Marcação feita para as 10.00, logo fui informado que a mesa poderia escorregar para as 10.30. Até aqui tudo bem, pois a gestão de expectativas é importante e só espera quem quer. Chegadas as 10.30 fui informado com uma simpatia artificial, tipo Casa dos Segredos, que ainda estava uma mesa à nossa frente e que teríamos de esperar mais um pouco. Às 11.20, e já estava eu a pensar que ia fazer uma crónica sobre gin, lá apareceu a mesa para o jantar xpto.
Pelo menos deu tempo para apreciar o espaço, que é realmente muito bonito e que faz lembrar um riade marroquino. Ou não estivesse integrado numa das alas do antigo armazém da antiga Fábrica de Cerâmica das Devesas, cujo edifício principal, na Rua José Falcão, é um dos conhecidos postaisdacidade.Todoo restaurante e bar contornam um fantástico pátio exterior, com arcadas em forma de ferradura, paredes revestidas a tijolo burro, azulejos ora lisos ora com bonitos relevos, num registo contemporâneo e fresco. Quanto ao mobiliário, uma boa parte é já conhecida para muitos, do antigo D ́Oliva em Matosinhos.
Infelizmente, muito pouco há mais a dizer de positivo deste Flow, que contrariando o nome, é tudo menos fluido. Na mesa um cesto de pão de milho e baguete banal e três manteigas com destaque para uma original de laranja e lima.
Para meu espanto, antes de as entradas chegarem, retiram a faca de manteiga usada e engordurada e colocam-na novamente em cima da toalha para que possa ser usada a mesma nas mesmas. O verniz começa a estalar.
No dia em que começava o Peixe em Lisboa, bem longe, iniciei com umas lulas da Patagónia salteadas (8€) que vinham num molho de manteiga fervida muito enjoativo, muitos coentros, tomate cereja vermelho e amarelo, microvegetais, entre os quais agrião. Com peixe de excelência a poucos metros de nós, não se justifica a origem das lulas. Eram um pouco elásticas, passadas de mais, tinham pouco sabor e apeteceu-me mandá-las para a terra delas.
O ceviche de peixe e gambas (9€) pouco tinha a ver com isso. Faltava cebola roxa, tinha pouco limão ou lima para dar acidez e, diga-se, cozer o peixe, faltava cebolinho e salvava-se apenas pela qualidade das gambas de porte médio. Umas agradáveis fatias de manga ajudavam a empurrar e tinha ainda uns inusitados nachos de milho não se sabe bem para quê.
Sugeriram-me um original confit de pato (16€). Aceitei para ver até onde ia a cozinha. Até nas coisas simples e fáceis falharam. Depois de mais 20 minutos para chegarem os pratos principais, a dita coxa aparece torrada de mais e acompanhada por uns desmaiados legumes grelhados e uma banal batata gratinada.
A saga continua num disparatado camarão tigre em forno a lenha (28€). O camarão pareceu-me ser de qualidade e óptimo porte, no entanto, o forno a lenha secou o marisco e tirou-lhe a suculência toda e sabor. Nem a manteiga de alho, tomilho, malagueta e limão o salvaram. Vinha com uma boa batata palha.
A madrugada ia adiantada e terminamos com o pudim de pão com gelado de Málaga (6€). O álcool dos licorosos de Málaga com sultanas embebia muito bem o brioche do pudim e foi o melhor da noite.

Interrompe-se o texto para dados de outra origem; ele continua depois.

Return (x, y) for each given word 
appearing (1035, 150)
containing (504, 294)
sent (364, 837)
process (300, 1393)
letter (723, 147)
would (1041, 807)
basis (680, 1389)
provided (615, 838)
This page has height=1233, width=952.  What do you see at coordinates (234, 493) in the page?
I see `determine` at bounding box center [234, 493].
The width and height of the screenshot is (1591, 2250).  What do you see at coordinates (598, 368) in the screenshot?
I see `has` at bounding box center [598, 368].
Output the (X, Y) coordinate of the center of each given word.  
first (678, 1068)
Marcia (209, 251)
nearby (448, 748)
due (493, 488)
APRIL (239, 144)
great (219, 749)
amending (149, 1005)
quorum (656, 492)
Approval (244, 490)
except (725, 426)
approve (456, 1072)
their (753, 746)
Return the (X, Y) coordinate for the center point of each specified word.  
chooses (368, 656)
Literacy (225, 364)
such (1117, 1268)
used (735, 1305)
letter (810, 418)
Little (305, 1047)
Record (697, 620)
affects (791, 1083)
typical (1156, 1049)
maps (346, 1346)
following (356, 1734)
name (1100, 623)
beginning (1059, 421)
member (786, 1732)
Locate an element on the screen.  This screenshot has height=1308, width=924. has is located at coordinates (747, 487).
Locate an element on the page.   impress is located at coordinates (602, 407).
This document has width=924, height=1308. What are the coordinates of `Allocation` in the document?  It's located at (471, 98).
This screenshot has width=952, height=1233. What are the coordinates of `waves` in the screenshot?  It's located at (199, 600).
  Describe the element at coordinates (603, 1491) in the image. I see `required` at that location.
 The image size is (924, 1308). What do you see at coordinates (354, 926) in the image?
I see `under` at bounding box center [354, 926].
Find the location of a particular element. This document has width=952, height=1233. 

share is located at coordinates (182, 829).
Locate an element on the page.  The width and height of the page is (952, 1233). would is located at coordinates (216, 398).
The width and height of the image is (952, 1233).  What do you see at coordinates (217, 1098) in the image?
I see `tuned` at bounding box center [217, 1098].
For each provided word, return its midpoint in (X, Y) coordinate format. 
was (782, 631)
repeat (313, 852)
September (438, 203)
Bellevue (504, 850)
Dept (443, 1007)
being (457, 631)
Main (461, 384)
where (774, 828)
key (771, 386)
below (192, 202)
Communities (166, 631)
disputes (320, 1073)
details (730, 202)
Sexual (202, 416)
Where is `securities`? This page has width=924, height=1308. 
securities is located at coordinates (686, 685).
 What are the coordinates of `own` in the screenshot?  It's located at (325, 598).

Paguei 50€ por pessoa, comi miseravelmente mal e fiquei cansado de tanta pretensão e disparate.
*As críticas da Time Out dizem respeito a uma ou mais visitas feitas pelos críticos da revista, de forma anónima, à data de publicação em papel. Não nos responsabilizamos nem actualizamos informações relativas a alterações de chef, carta ou espaço. Foi assim que aconteceu.